In general, the GPL does not affect the output of a GPL-licensed program. From the GPL FAQ:
Is there some way that I can GPL the output people get from use of my program?For example, if my program is used to develop hardware designs, can I require that these designs must be free?
In general this is legally impossible; copyright law does not give you any say in the use of the output people make from their data using your program. If the user uses your program to enter or convert her own data, the copyright on the output belongs to her, not you. More generally, when a program translates its input into some other form, the copyright status of the output inherits that of the input it was generated from.
That is sufficient to show that the output of GnuPG is not automatically licensed under the GPL, so distributing such output within another work does not impose GPL requirements.

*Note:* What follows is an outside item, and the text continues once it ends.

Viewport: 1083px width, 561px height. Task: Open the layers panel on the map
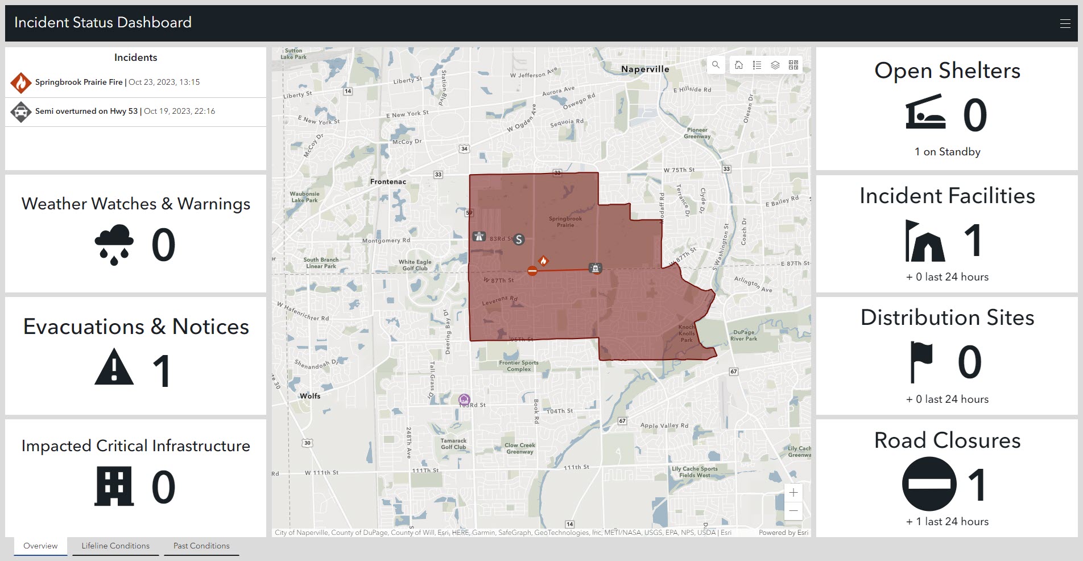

In your case, there is a further reason that a signature would not impose GPL requirements: I sincerely doubt that copyright law could ever recognize a cryptographic signature as a creative or derivative work. Cryptographic signing (which, as one of its steps, includes hashing) is a massively lossy transformation that completely destroys the original content of the work and is not designed to be reversed. As such, even if the GPL applied to the output of a GPL signing program (and again, it does not, per the FAQ item above), the output would not be eligible for copyright, so any copyright license such as the GPL would have no effect.
Finally, tivoization only applies if
- you are distributing a GPLv3-licensed program, and
- the program is intended to run on a specific hardware device, and
- the hardware of that device refuses to run an incorrectly signed executable.
As far as you've described your situation, absolutely none of those criteria apply to your case.